The authors also note the privileging of "music" in Western thought about sound. Tendencies such as modernist autoreferentiality, the quest for nonobjectivity, the dynamics of musical rules, and music's mystical associations with the sublime all mitigated against a culturally expansive approach to sound. Even the avant-garde traditions the book described-- except possibly Surrealism-- often framed their work as the expansion of music. As a result of its august tradition Western music did not deal well with mass media, new technologies, and interactions with folk and non western traditions.

Only recently has a significant sound arts movement emerged of sound installation, audio, and radio experimental artists. These artists have undertaken projects such as "the radicalization of sound/image relationships" and of "acoustics in architectural, environmental, or virtual space". Technological innovations and sound art experimentation have always gone hand in hand. Kahn and Whitehead explain this relationship in part by teasing out the profound cultural implications of the new sound technologies.
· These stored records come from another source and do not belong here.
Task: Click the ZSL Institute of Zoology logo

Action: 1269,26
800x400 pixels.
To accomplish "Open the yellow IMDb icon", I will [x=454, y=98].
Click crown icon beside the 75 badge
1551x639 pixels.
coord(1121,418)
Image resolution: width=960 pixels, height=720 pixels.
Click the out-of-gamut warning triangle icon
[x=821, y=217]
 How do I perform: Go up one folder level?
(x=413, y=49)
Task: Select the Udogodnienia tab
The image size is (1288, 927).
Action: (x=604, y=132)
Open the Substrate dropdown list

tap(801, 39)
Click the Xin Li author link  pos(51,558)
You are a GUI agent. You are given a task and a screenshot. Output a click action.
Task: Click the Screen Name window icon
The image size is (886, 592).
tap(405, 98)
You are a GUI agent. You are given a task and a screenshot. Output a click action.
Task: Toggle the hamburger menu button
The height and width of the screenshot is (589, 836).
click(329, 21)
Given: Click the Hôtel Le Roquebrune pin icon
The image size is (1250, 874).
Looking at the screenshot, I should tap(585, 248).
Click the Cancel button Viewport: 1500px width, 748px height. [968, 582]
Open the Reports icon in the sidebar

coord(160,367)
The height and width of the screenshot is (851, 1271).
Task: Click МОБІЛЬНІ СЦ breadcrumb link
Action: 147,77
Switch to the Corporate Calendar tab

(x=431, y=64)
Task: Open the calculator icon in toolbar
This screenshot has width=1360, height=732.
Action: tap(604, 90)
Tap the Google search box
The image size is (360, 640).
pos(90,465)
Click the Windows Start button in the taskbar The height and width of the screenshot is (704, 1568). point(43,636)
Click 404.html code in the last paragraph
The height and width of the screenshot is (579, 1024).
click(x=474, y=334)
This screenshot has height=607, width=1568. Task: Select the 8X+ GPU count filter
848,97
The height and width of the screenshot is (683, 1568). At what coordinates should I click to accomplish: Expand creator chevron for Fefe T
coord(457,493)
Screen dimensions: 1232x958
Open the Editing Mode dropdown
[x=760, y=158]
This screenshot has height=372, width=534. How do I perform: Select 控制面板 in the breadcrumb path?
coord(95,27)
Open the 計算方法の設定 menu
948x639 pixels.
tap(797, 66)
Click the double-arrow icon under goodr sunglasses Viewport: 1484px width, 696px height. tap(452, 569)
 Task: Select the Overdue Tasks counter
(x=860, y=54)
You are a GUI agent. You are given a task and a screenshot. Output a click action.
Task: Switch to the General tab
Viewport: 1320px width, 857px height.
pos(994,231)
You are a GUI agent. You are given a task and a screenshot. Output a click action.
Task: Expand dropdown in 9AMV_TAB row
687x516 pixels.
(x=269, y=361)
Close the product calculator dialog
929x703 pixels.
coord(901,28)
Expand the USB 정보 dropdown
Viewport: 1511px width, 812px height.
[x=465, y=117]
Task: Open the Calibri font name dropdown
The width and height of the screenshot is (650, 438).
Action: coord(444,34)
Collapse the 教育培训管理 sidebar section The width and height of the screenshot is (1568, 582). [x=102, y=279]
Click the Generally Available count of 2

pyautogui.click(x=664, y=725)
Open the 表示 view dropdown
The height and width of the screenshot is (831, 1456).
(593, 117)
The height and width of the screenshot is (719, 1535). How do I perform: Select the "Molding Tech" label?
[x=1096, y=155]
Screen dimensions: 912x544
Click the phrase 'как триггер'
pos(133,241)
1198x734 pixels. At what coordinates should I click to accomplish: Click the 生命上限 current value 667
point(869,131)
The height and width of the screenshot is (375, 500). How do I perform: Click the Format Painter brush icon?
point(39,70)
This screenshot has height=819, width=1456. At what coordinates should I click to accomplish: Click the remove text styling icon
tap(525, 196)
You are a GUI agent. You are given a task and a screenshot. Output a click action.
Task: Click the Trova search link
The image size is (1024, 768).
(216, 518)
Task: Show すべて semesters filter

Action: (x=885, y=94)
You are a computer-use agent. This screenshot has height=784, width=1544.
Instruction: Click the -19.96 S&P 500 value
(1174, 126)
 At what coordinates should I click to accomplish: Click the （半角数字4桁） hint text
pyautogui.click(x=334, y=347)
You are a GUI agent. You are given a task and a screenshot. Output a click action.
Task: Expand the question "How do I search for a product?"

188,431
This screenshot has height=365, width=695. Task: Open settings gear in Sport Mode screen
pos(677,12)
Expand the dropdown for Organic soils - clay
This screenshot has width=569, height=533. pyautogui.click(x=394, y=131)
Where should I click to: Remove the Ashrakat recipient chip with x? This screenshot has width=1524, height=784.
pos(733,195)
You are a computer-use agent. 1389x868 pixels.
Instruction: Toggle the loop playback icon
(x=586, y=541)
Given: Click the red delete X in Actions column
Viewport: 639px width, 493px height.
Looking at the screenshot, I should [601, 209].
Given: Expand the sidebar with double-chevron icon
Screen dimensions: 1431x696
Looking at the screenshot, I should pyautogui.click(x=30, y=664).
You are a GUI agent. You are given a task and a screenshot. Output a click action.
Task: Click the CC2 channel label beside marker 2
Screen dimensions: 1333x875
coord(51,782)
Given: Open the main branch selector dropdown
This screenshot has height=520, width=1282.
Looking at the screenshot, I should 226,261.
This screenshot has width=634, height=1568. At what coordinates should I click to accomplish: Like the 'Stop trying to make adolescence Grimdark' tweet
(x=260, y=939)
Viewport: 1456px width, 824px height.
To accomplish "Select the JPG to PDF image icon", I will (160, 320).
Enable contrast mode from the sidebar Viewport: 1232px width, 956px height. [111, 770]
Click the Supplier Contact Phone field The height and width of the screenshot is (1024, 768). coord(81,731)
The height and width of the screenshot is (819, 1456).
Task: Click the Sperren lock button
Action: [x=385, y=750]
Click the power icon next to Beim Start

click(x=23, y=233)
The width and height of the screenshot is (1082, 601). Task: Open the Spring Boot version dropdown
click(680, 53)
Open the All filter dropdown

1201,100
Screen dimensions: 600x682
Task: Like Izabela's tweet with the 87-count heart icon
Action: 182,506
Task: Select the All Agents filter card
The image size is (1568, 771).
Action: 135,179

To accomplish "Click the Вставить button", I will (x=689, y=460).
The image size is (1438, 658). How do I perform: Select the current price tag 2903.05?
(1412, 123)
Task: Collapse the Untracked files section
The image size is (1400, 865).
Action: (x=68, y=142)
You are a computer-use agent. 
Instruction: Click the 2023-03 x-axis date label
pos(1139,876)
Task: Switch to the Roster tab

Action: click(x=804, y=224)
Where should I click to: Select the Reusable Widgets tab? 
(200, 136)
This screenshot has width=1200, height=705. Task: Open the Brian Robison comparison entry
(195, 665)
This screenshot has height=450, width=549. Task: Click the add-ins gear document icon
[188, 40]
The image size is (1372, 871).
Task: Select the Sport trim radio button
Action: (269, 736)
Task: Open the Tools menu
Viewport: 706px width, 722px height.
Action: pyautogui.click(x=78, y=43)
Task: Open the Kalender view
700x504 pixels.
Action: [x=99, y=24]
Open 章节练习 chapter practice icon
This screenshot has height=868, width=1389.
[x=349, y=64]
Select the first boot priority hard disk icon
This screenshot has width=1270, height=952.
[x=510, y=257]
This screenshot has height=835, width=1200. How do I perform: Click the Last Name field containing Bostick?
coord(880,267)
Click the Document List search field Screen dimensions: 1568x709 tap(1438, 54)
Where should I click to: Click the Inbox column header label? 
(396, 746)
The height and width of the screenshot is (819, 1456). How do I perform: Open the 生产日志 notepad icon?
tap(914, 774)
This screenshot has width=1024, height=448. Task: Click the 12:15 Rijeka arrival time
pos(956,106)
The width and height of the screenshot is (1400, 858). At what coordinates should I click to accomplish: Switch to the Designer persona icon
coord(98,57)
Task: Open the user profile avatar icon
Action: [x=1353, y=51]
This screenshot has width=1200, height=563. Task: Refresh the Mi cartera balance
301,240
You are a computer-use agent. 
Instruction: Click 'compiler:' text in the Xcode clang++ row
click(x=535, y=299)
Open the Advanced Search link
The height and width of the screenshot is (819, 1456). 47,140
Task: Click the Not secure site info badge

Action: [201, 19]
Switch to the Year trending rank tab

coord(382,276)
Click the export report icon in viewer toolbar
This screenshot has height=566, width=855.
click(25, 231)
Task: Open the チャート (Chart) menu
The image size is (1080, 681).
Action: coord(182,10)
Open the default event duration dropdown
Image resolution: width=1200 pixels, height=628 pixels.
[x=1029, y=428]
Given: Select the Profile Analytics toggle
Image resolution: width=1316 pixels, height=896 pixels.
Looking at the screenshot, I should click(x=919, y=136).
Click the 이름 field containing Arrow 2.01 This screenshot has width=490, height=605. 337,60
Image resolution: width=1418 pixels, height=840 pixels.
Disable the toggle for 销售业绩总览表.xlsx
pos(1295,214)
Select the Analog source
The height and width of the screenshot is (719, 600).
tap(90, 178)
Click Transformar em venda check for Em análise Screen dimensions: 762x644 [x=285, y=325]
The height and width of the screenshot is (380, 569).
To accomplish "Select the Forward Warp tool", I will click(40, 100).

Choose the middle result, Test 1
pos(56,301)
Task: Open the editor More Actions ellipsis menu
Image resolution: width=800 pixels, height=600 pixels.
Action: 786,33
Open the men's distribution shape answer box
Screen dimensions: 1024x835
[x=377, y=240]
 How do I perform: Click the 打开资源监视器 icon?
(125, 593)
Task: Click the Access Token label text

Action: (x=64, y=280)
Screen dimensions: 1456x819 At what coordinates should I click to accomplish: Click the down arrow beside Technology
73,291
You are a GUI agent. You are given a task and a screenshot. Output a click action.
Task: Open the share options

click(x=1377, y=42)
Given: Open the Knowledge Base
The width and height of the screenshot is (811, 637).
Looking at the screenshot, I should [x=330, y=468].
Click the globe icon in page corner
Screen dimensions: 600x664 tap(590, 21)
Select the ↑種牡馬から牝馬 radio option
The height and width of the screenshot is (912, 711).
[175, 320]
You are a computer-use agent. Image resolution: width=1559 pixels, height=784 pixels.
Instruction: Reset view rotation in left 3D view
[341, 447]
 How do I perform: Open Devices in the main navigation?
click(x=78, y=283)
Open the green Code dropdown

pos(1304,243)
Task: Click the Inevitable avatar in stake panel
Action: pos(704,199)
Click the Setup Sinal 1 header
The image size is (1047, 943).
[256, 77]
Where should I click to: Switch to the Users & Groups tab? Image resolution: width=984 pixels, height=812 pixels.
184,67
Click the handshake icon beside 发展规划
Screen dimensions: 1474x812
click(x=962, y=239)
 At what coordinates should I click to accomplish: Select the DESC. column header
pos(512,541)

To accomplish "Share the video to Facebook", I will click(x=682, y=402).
For example, sound recording had a major effect on thought. It raised the spectre of technologizing the body and suggested access to previously unexplored regions such as the afterlife and the unconscious. Radio similarly inspired the artistic imagination. It raised ides of disembodiment -- a sound could exist in two distant spaces at once. It referred to "the expanses of the ocean, to crowds, to other lands, and to the otherness of the unexplored globe." Even more it could shake up categories of thought -- suggesting the inflow of ideas in a non linear way from many sources at once. Innovations inspire the artists and then they take it forward - both exploring its cultural meanings missed by technical practitioners and themselves inventing new technical extensions. It is a pattern often repeated.